1. A sound source separation apparatus comprising: a sound pickup unit configured to pick up sound signals of a plurality of channels; a detector configured to detect relative positions, corresponding to each of a plurality of frames, between a sound source and the sound pickup unit; a phase regulator configured to perform phase regulation of the sound signals of a first channel among the plurality of channels in each of the plurality of frames, using the relative positions corresponding to each of the plurality of frames, such that a phase difference between the sound signals of the first channel and the sound signals of a second channel among the plurality of channels is a predetermined value in each of the plurality of frames; one or more processors; a memory coupled to the one or more processors, the memory having stored thereon instructions which, when executed by the one or more processors cause the sound source separation apparatus to: divide the sound signals of the plurality of channels into the plurality of frames, each of the plurality of frames having a predetermined time period, and estimate a sound source separation parameter using the regulated sound signals; and a sound source separator configured to, for each of the plurality of frames, perform sound source separation for separating sound signals generated by the sound source from the sound signals by using a separation filter based on the sound source separation parameter.

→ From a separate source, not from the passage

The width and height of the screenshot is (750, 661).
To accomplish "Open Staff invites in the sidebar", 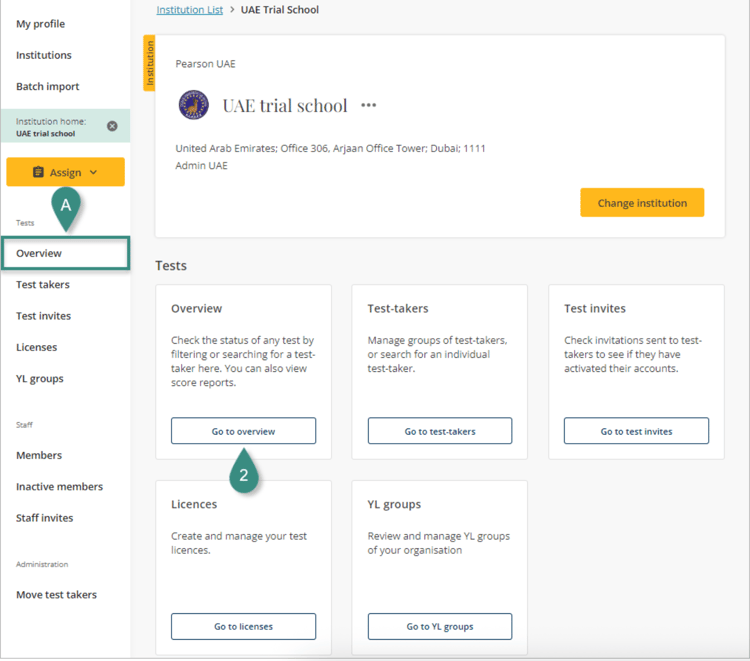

A sound source separation system uses multiple microphones to pick up audio signals, which are then divided into short time frames. It detects the changing relative positions between sound sources and the microphones for each frame. The system adjusts the phase of the audio signal from one microphone channel, relative to another channel, so that the phase difference between the two channels becomes a fixed, predetermined value in each frame, compensating for movement. Using these phase-regulated signals, the system estimates parameters for sound source separation and applies a separation filter, based on these parameters, to isolate the audio from each individual sound source within each frame.
2. The sound source separation apparatus according to claim 1 , further comprising a second phase regulator configured to return a phase of output signals from the sound source separator, which phase is regulated by the phase regulator, to the original phase.
The sound source separation system described above, which uses multiple microphones, detects relative sound source/microphone positions, phase-regulates the microphone signals to compensate for movement, estimates sound source parameters, and applies a separation filter, further includes a second phase regulator. This second phase regulator reverses the initial phase regulation applied to the separated sound source signals. This returns the phase of the separated audio signal to its original, un-shifted state after the separation process.
3. The sound source separation apparatus according to claim 1 , wherein the sound source separator comprises a parameter regulator configured to correct the sound source separation parameter from a spatial correlation matrix as the sound source separation parameter and a phase regulation amount regulated by the phase regulator, and the sound source separator generates a separation filter from the corrected sound source separation parameter, and performs sound source separation.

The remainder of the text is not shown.